For this column, I will focus primarily on an arbitration filed by San Diegans Connie Coe and Fraser and Cynthia Cathie. It is being handled by San Diego attorney Ron Marron and his assistant Paul Hall. I asked the Financial Industry Regulatory Authority how many arbitrations had been filed against WFP and related enterprises. It wouldn’t talk. I also asked what defenses the brokerage and its cousins were using against the charges. Again, no talkee.
I submitted questions to the brokerage and its Los Angeles–based law firm. They refused to answer any questions, although the lawyer gave me one quote, which is below. Fortunately, I was able to get summaries of the arbitrations and written complaints from a lawsuit filed by WFP’s insurance company on February 16 in federal court in Los Angeles.
The insurer’s lawsuit appears to reveal the brokerage house’s defense strategy. The brokerage asserts that almost all the complaints revolve around four dubious investment products.

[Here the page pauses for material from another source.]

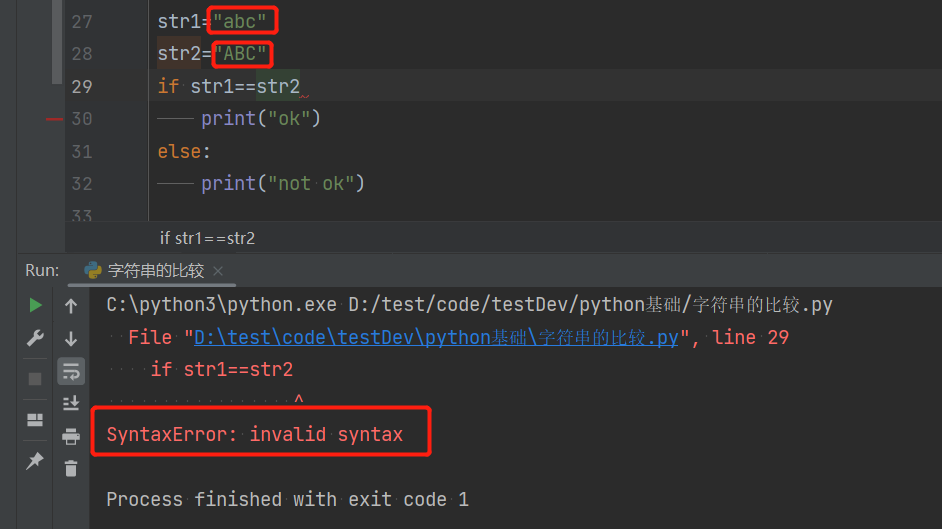
Task: Toggle soft-wrap in Run console
Action: click(x=71, y=372)
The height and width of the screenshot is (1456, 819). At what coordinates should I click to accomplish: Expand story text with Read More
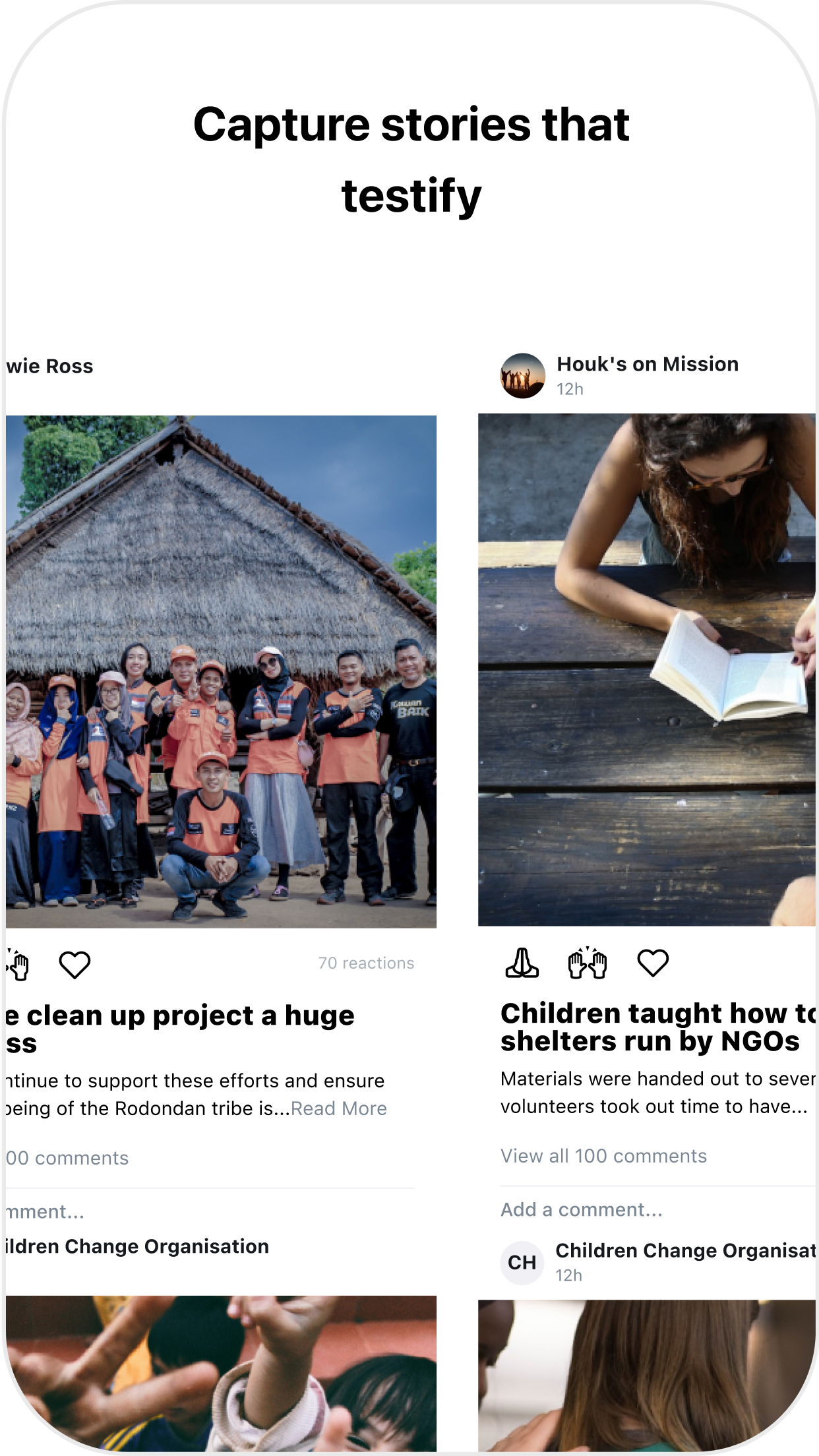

Then the complainants tossed in other products that had plunged in value because of market forces, not because of wrongdoing by the brokerage house or its brokers, the company insists, complaining of “cherry picking of failed investments.” If WFP had not sold those four investments to its clients, “no arbitrations would have been brought,” according to the insurance company’s Los Angeles filing.
One of the four smelly investments was Medical Capital. In July of 2009, the Securities and Exchange Commission charged that the company and related operations had misappropriated $18.5 million of investor funds from a sale of notes, while telling untruths to its prospects. Eventually, assets were frozen and a receiver was appointed. According to the claim statement filed by Marron, a WFP broker placed $30,000 of Coe’s money into a Medical Capital fund. She will recover no more than 15 percent of her funds, says the complaint. “Court filings have revealed that [Medical Capital] was a type of Ponzi scheme,” says the filing, and the brokerage house did not do adequate investigation.
The WFP web put the Cathies into Desert Capital Real Estate Investment Trust, another of the four investments that butchered most complainants. These were unregistered securities, misleadingly described as short-term notes, according to the claim filed by attorney Marron. The Cathies fear that for the foreseeable future, there are no buyers of these notes; the couple can’t see how they will get money back.
The third of the four malodorous investments was Provident Royalties. Fraser Cathie was induced to put most of his individual retirement account in an entity controlled by Provident, which went into bankruptcy in 2009. “Thus, $40,000 of Mr. Cathie’s [individual retirement account] vanished, leaving him with a mere $8,309.88 in his retirement account,” says the claim statement.